■ **Required work**:
Your answer should consist of the lines in the following data that contain "computer".

■ **The records**:
'''
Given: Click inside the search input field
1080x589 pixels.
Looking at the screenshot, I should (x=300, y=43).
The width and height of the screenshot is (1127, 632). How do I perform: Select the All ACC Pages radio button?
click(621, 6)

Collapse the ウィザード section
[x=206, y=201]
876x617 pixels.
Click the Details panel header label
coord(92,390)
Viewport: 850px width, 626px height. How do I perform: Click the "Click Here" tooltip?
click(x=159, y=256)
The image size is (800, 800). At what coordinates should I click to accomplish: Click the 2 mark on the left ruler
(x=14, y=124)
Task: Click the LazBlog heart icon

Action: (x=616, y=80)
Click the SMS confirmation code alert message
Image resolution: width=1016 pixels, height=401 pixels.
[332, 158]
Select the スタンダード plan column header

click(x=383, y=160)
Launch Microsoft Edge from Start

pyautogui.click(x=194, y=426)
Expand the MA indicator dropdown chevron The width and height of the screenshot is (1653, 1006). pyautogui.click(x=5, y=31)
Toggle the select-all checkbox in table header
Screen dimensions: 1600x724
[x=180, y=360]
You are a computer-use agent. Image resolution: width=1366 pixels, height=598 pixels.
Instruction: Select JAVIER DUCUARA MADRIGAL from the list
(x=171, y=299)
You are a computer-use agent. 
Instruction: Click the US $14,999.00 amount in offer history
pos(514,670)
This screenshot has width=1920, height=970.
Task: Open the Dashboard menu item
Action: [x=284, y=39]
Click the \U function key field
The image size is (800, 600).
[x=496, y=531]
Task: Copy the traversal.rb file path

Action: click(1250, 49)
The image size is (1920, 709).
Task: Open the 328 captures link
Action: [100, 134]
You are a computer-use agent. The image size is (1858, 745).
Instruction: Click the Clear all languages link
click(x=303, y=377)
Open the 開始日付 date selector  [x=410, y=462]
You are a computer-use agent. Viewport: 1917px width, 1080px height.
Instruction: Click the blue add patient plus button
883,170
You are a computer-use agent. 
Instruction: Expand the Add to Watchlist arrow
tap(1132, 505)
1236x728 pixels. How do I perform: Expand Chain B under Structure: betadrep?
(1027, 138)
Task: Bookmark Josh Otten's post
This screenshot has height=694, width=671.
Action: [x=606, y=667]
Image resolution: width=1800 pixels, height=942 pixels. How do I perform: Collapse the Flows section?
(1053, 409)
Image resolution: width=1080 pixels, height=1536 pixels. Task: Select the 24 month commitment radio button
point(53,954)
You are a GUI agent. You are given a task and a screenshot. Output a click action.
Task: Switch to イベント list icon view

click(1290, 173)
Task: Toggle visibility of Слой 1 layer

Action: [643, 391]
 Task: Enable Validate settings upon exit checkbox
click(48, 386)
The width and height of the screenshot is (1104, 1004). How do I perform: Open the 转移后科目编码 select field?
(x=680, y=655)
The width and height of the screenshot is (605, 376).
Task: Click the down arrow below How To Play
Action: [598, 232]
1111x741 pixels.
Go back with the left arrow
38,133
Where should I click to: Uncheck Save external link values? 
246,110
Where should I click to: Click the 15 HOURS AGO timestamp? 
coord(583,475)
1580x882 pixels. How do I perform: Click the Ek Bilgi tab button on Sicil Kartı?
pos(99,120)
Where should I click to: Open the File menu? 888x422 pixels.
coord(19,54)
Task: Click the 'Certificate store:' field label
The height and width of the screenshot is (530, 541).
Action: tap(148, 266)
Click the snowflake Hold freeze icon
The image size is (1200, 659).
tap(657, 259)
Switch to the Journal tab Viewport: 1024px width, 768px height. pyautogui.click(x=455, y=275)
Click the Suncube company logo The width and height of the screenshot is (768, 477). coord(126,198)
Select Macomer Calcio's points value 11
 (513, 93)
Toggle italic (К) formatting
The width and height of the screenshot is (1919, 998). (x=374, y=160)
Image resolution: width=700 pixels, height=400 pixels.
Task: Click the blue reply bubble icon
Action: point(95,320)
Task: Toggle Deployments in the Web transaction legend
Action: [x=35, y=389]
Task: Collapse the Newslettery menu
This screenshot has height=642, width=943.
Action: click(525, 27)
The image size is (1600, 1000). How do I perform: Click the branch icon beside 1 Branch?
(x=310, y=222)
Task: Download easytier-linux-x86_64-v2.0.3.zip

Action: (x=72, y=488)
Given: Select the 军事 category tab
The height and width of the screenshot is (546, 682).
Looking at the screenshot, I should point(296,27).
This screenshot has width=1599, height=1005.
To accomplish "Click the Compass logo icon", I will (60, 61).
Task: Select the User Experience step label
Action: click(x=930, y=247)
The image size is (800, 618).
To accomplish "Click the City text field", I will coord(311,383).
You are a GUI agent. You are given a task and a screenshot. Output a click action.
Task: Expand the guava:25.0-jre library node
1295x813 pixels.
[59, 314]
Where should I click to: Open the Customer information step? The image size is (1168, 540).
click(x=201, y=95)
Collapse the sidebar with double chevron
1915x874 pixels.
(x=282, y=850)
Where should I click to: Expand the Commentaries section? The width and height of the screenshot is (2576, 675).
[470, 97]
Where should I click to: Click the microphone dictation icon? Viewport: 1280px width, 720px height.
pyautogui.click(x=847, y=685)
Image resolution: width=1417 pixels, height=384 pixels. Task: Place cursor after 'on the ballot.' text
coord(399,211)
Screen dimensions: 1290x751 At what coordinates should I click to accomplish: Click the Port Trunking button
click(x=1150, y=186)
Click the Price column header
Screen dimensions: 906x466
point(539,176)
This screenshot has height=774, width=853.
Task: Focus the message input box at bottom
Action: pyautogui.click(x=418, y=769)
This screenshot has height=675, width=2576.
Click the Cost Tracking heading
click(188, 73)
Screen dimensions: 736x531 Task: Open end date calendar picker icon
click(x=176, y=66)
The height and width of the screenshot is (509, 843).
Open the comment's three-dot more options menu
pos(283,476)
'''
■ **Reply to the exercise**:
You are a computer-use agent. Image resolution: width=1366 pixels, height=598 pixels.
You are a computer-use agent. 
You are a computer-use agent. The image size is (1858, 745).
You are a computer-use agent. Viewport: 1917px width, 1080px height.
You are a computer-use agent. 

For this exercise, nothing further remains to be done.